* Instructions to follow *
Write out the data lines from the one containing "Lind (6, 581)" down to the one containing "Panasonic (11, 544)", both included, and switch "Vehicle Showcase" to "Vehicle Gallery". Leave everything else unchanged.

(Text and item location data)
################

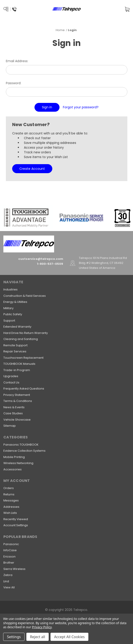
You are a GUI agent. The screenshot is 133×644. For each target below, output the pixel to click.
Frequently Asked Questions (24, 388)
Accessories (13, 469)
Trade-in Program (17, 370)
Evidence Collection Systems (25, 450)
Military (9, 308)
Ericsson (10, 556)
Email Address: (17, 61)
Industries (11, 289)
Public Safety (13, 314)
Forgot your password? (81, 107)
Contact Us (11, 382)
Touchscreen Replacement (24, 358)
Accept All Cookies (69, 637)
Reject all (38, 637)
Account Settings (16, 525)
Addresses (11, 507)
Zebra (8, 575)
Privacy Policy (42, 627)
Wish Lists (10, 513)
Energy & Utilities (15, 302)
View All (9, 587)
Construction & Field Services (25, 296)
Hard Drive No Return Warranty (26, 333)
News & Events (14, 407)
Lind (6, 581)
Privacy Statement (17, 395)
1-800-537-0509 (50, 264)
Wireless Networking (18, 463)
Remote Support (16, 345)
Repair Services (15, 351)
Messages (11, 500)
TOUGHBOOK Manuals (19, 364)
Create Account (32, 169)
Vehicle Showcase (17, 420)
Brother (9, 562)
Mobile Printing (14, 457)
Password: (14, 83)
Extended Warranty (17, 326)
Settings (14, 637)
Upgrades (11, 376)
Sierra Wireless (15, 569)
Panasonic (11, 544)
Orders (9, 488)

################

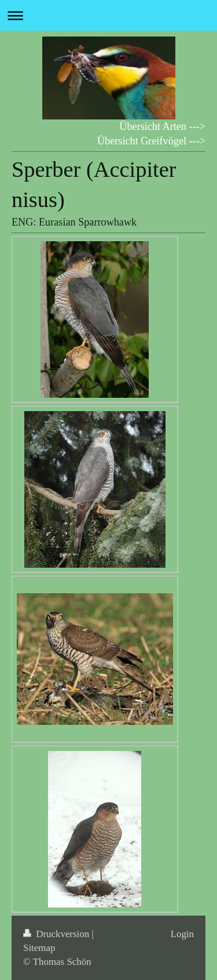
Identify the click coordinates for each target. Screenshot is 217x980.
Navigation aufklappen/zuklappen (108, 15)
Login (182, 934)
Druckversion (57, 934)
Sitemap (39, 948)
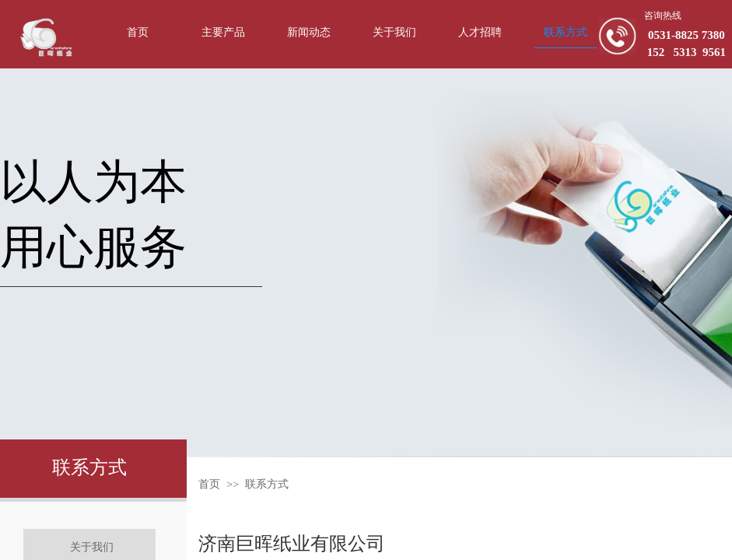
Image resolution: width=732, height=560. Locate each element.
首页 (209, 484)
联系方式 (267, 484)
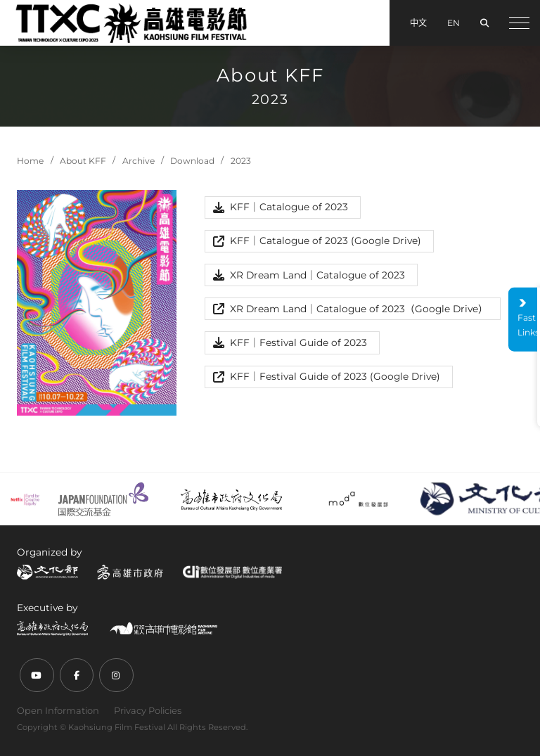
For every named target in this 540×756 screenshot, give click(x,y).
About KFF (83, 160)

################

* Completed task *
Lind (6, 581)
Privacy Statement (17, 395)
1-800-537-0509 (50, 264)
Wireless Networking (18, 463)
Remote Support (16, 345)
Repair Services (15, 351)
Messages (11, 500)
TOUGHBOOK Manuals (19, 364)
Create Account (32, 169)
Vehicle Gallery (17, 420)
Brother (9, 562)
Mobile Printing (14, 457)
Password: (14, 83)
Extended Warranty (17, 326)
Settings (14, 637)
Upgrades (11, 376)
Sierra Wireless (15, 569)
Panasonic (11, 544)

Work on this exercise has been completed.